Great point. I could go through the issues I've seen and explain much of it as a virus present that shows symptoms only as a result of stress. Stress can cause all kinds of things, but sometimes plants can be incredibly resilient and sometimes can fall into a downward spiral of ill health.
Indeed, I'd love to draw conclusions, but that would be more broscience. Can anyone recommend a lab doing testing for a wide array of possible viral infection of plant tissue? It would be great to have some real data backing up these guesses.
If you know what you're looking for, the Agdia strips are excellent. However, they will only search for the viruses you are looking for. Although we know some viruses probably (or certainly) infect cannabis, there may be others out there that are more cryptic, or are entirely asymptomatic. Plus, the test strips are pricey, particularly if one looks for multiple viruses- and as the page I link to above notes (from the
Hartowicz et al. (1971) paper) there could be over a dozen viruses affecting cannabis.
Plant Viruses Online suggests the Cannabidaceae has demonstrated susceptibility to a handful of viruses; however, these are all in hops. Perhaps understandably, not many plant virus papers have been published on cannabis itself. Moreover, perhaps cannabis shares little with Humulus in terms of viruses.
This page suggests there are a handful of viruses that afflict hemp, and notes that of 22 viruses found in other plants, "over half" were able to infect hemp. There's hemp streak virus (HSV), hemp mosaic virus (HMV), alfalfa mosaic virus, cucumber mosaic virus, and arabis mosaic virus. Aphids, whiteflies, and thrips are known vectors for at least some of these diseases.

·····

### EXERCISE A
Summarize the text on viruses in cannabis in two sentences.
### EXERCISE B
Translate this sentence from the text on viruses in cannabis into Spanish: "Aphids, whiteflies, and thrips are known vectors for at least some of these diseases."
### EXERCISE C
In the text on viruses in cannabis, how many of the 22 viruses found in other plants were able to infect hemp?

### RECORDED DATA
·····

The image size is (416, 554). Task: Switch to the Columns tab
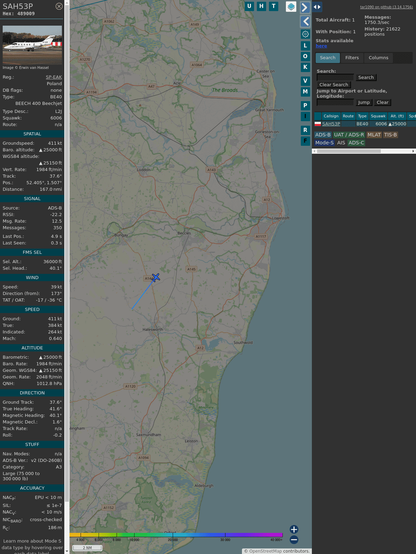[x=378, y=58]
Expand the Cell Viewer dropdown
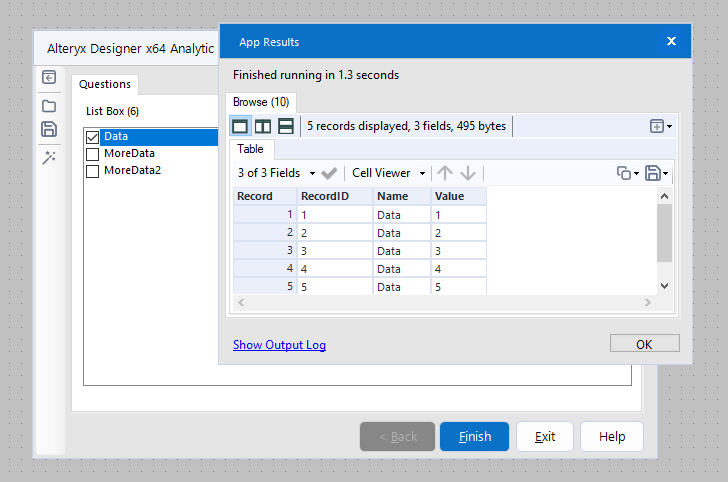The image size is (728, 482). click(389, 173)
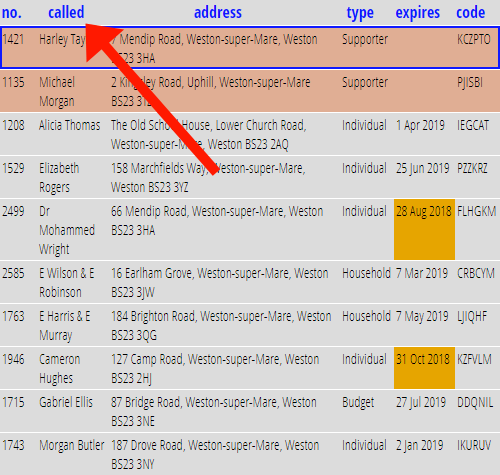
Task: Click membership code KCZPTO
Action: point(474,39)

·····

### ANSWER AREA A
Plant problems might be explained by a virus whose symptoms show only under stress, but real lab data is needed, and Agdia test strips detect only the viruses one looks for and are pricey when testing for many, while over a dozen viruses could affect cannabis. Hemp appears susceptible to a handful of viruses, including hemp streak virus, hemp mosaic virus, and alfalfa, cucumber, and arabis mosaic viruses, with aphids, whiteflies, and thrips known to spread at least some of them.

### ANSWER AREA B
Los áfidos, las moscas blancas y los trips son vectores conocidos de al menos algunas de estas enfermedades.

### ANSWER AREA C
Over half.